Menurut dia, investasi packing house durian montong memiliki nilai strategis karena berkaitan langsung dengan pengolahan, penyortiran, hingga pengemasan buah durian berkualitas ekspor.
Ia menjelaskan, keberadaan fasilitas tersebut sangat penting untuk meningkatkan nilai tambah komoditas durian lokal, khususnya durian montong yang selama ini menjadi salah satu unggulan daerah.
“Dengan adanya packing house, durian montong dari Parimo bisa diproses sesuai standar ekspor, sehingga mampu menembus pasar internasional dan meningkatkan pendapatan petani,” jelasnya.
Namun demikian, ia menilai tanpa adanya jaminan yang kuat dari pemerintah daerah, hal itu dapat memunculkan keraguan bagi investor untuk melanjutkan investasinya.
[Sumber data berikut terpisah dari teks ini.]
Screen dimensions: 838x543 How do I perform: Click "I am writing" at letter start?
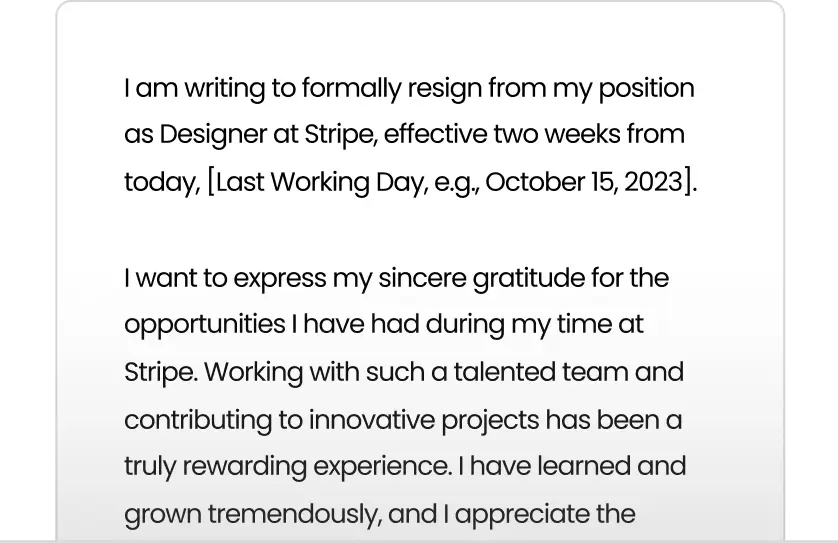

“Apapun peluang investasi di Parimo, kalau sejak awal belum ada jaminan yang jelas, tentu investor akan berpikir ulang. Tidak ada yang mau masuk jika situasinya tidak memberikan kepastian,” tegasnya.
Ia juga menekankan pentingnya peran pemerintah daerah dalam menciptakan iklim investasi yang sehat dan kondusif, sehingga kepercayaan investor dapat terjaga.
“Kalau ini sampai gagal, maka patut dipertanyakan bagaimana komitmen pemerintah daerah dalam membuka ruang investasi. Ini harus menjadi perhatian serius,” tambahnya.
Ia berharap pemerintah daerah, khususnya bupati, dapat segera mengambil langkah konkret guna memberikan kepastian hukum dan perlindungan bagi investor yang ingin menanamkan modal di Parimo.
Menurutnya, keberhasilan menarik investasi tidak hanya bergantung pada potensi daerah, tetapi juga pada komitmen dan keberpihakan pemerintah dalam mendukung dunia usaha.